Ich habe den Karfreitag in diesem Jahr weitestgehend damit verbracht, einen Roboter zu bauen der Ostereier bemalt. Die Idee kenne ich schon seit dem originalen EggBot von den Evil Mad Scientist Laboratories, und mittlerweile habe ich die Ausstattung selbst was in der Art nachzubauen. Allerdings leider zur Zeit nicht die Zeit das auch selbst zu entwickeln, also habe ich ein fertiges Projekt gesucht. Ich wollte nach Möglichkeit bei Standard-Bastelkomponenten bleiben, also habe ich mich nach einem Modell mit Arduino-Steuerung umgesehen. Fündig geworden bin ich beim C-Hack, auf deren Seite man den C-Egg findet.

Osterei

Osterei

Das Gehäuse habe ich aus 5mm MDF gelasert, die Aufnahmen für die Eier habe ich — da ich nicht die Teile zur Hand hatte um das Original nachzubauen — selbst gemalt und aus dem 3D-Drucker gezogen. Alles andere entspricht im Wesentlichen dem C-Egg.

Der Aufbau war nicht sonderlich kompliziert, lediglich die Position der Jumper auf der CNC-Platine hat mich etwas forschen lassen. Ist aber auch nicht dramatisch, das ist mein erstes Projekt mit Schrittmotoren, und ich habe so wieder was neues gelernt.

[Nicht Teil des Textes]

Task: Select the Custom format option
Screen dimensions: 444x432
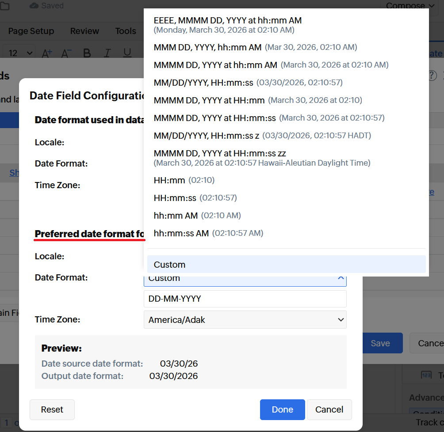Action: tap(286, 265)
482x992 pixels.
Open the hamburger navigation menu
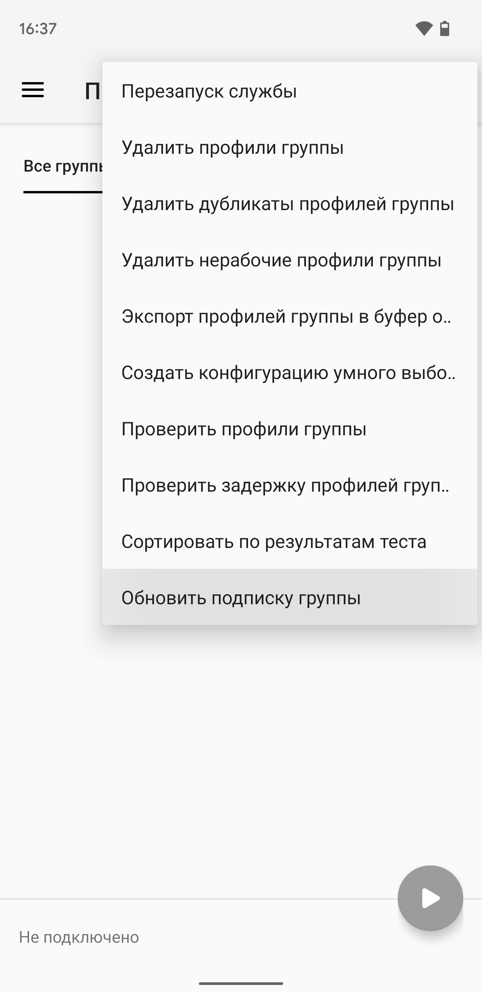click(x=33, y=90)
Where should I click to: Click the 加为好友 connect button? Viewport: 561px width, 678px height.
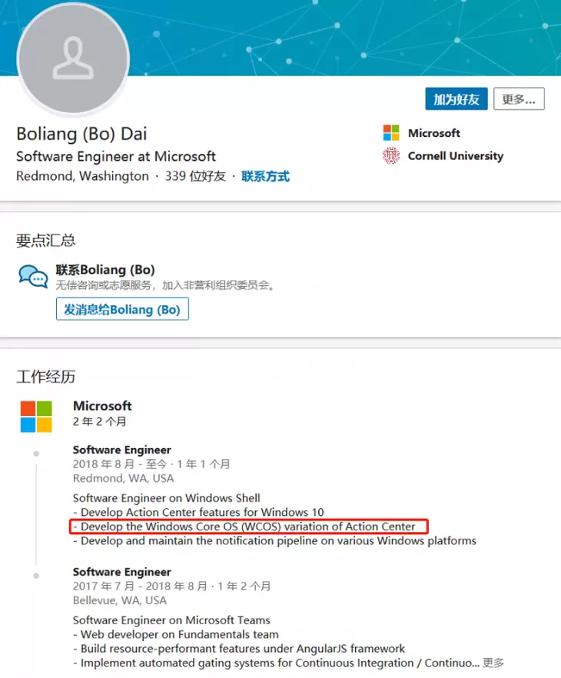point(456,99)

Oh, und es hat sich rausgestellt dass wasserfeste Folienstifte ideal für die Bemalung von Eiern sind. Die machen feine Linien, und vor allem verschmieren sie nicht. Wir haben die meisten Eier in einem zweiten Schritt nochmal mit normaler Eierfarbe „übergefärbt“, die geplotteten Motive waren davon nicht beeinträchtigt.

Ordentlich

Ordentlich

Ich hatte ja schon von der Handykonsole geschrieben die ich mir für mein neues altes Auto (VW Passat 3BG) gebastelt habe. Die hat mir ein Arbeitskollege gedruckt, den eigentlichen Handyhalter hatte ich damals aus Holz gebastelt. Jetzt habe ich ein neues Telefon, da habe ich einen neuen Halter auch direkt aus — mittlerweile meinem eigenen — 3D-Drucker gezogen.

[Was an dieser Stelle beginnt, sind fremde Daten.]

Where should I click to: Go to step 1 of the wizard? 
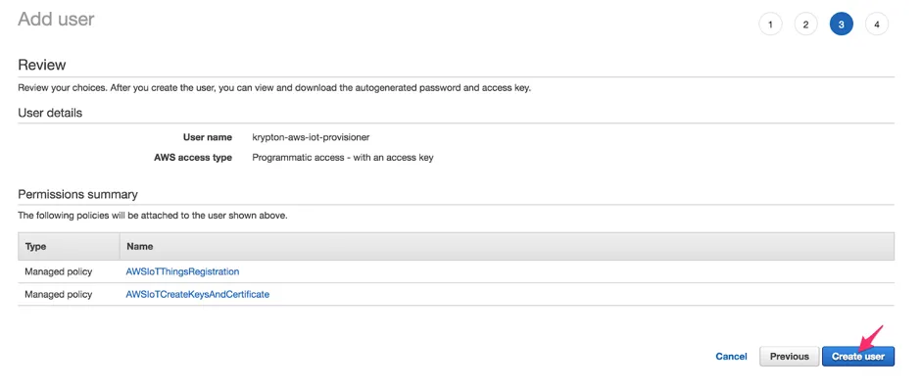click(770, 24)

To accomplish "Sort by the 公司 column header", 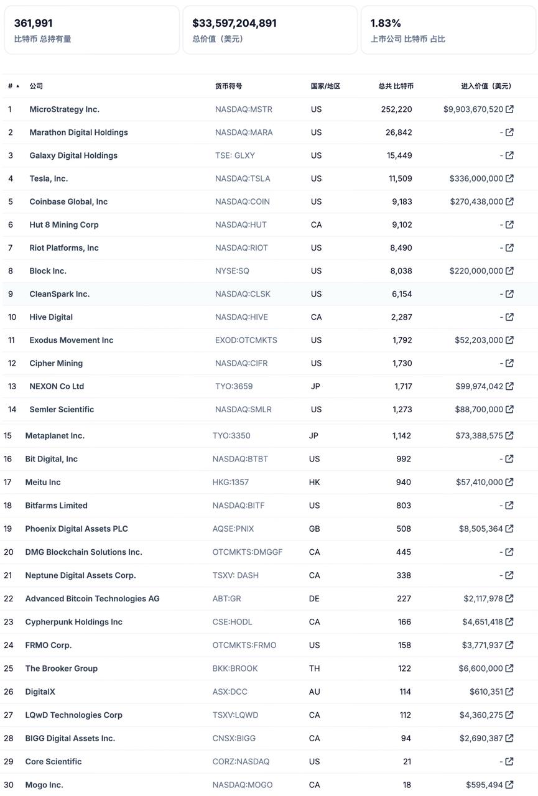I will [36, 86].
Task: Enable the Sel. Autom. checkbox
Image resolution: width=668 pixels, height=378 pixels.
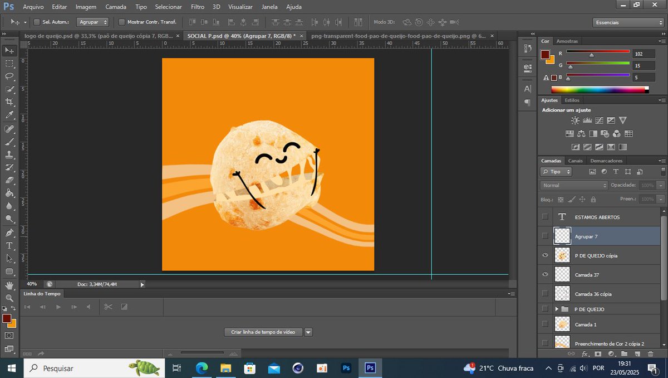Action: tap(37, 22)
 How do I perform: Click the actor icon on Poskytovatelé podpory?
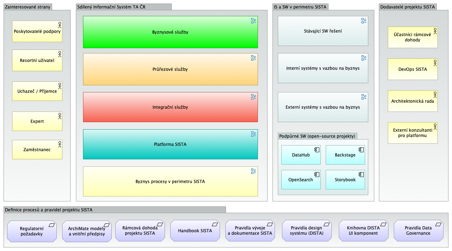tap(60, 25)
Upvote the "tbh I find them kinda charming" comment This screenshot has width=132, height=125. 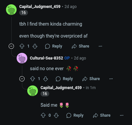22,46
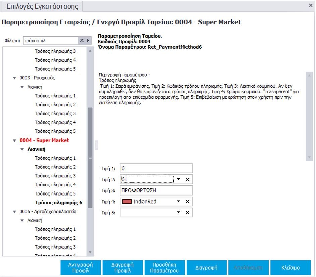This screenshot has width=316, height=277.
Task: Collapse the 0003 - Ρουχισμός tree node
Action: click(x=14, y=78)
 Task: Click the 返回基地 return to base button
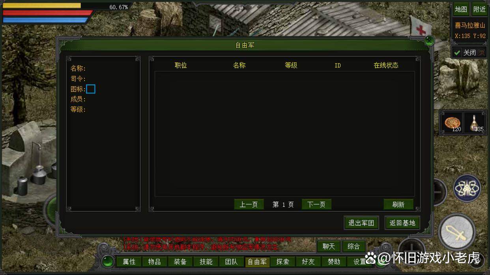point(402,223)
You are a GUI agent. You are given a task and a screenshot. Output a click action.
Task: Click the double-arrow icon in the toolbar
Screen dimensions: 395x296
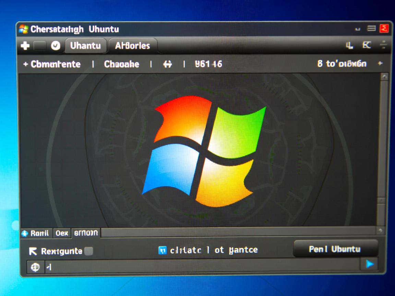click(167, 64)
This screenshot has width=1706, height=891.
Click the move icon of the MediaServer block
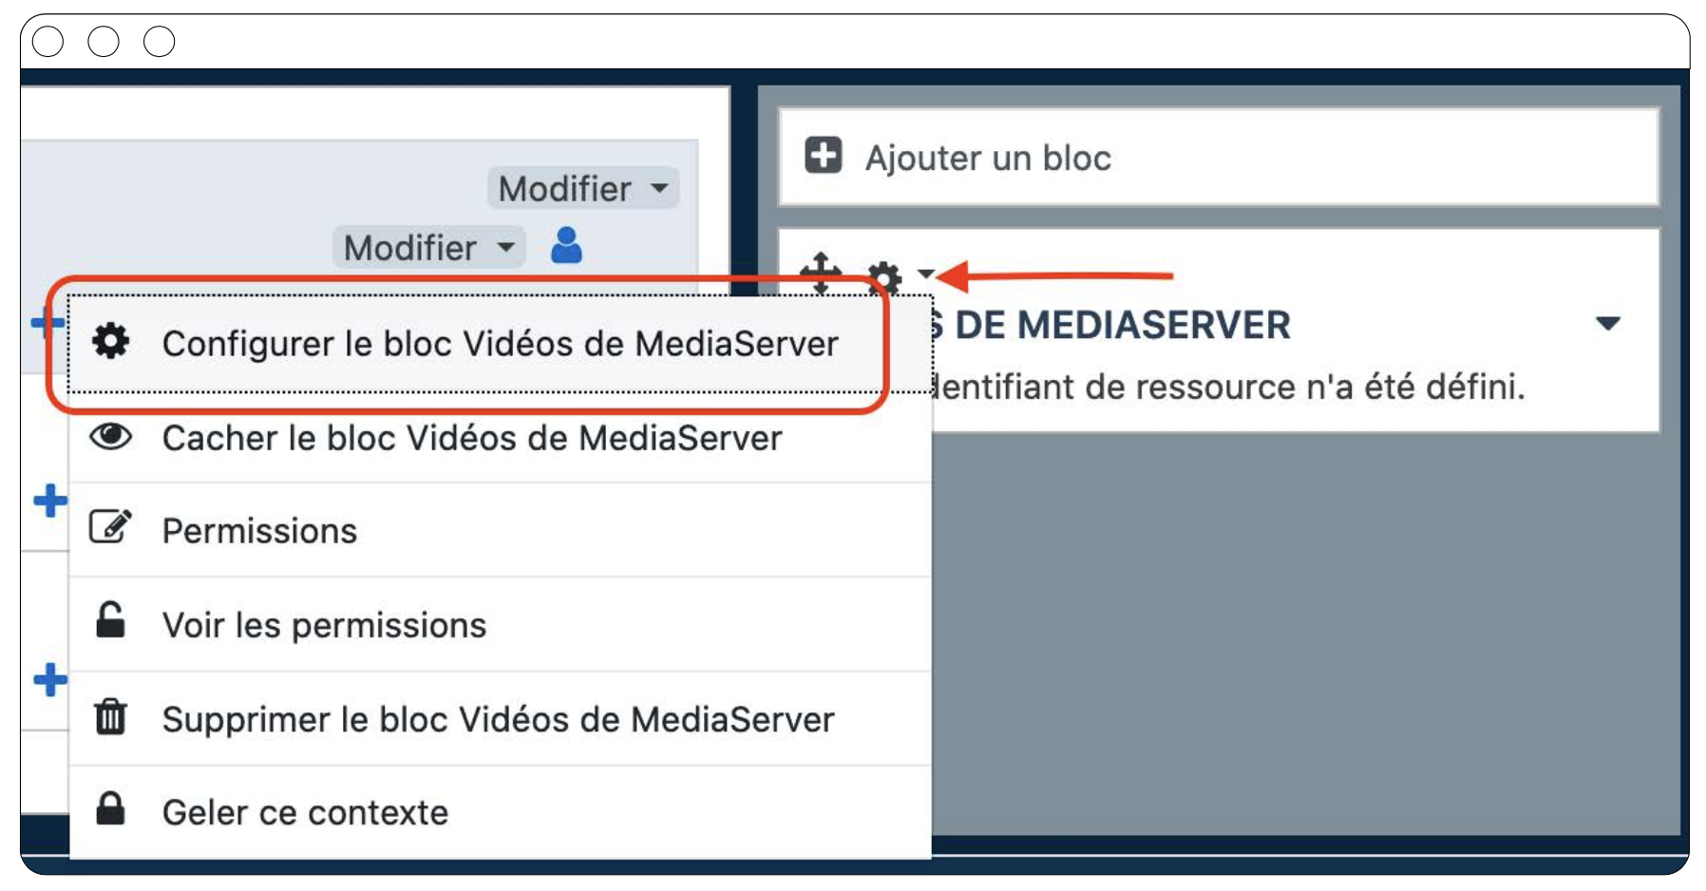(820, 273)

Was ich gerne noch in der Nähe gehabt hätte ist eine USB-Steckdose, damit ich direkt auch aufladen kann. Das geht natürlich über den Zigarettenanzünder, aber wie man so schön sagt: Wenn man erstmal einen Hammer in der Hand hat sieht alles aus wie ein Nagel. :-D

Ich habe also den Hammer in Form meines Druckers, in Kombination mit FreeCAD konnte ich damit einen Blindstopfen aus dem Armaturenbrett nachbauen.

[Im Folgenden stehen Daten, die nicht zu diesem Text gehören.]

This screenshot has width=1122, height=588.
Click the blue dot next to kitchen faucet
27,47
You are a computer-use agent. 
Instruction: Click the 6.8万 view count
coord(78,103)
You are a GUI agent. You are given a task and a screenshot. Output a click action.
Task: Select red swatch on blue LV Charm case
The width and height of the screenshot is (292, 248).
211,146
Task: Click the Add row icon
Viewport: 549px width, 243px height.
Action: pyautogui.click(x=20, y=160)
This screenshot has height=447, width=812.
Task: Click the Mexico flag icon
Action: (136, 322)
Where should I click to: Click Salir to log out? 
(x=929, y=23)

Aus einem billigen Autoladegerät habe ich die Elektronik rausgepult, Kabel angelötet und die grell-blaue durch eine schwächere rote — passend zur Instrumentenbeleuchtung — ersetzt. Mit etwas Schrumpfschlauch und einem Tropfen Heißkleber passt die kleine Platine sauber in den Ausschnitt in meinem Stopfen.

Das Ergebnis kann sich wirklich sehen lassen, finde ich. Die Oberfläche die das Druckbett dem Stopfen verpasst hat entspricht zwar nicht exakt den benachbarten Schaltern, ich bin mir aber sicher dass das erst beim zweiten Hinsehen auffällt.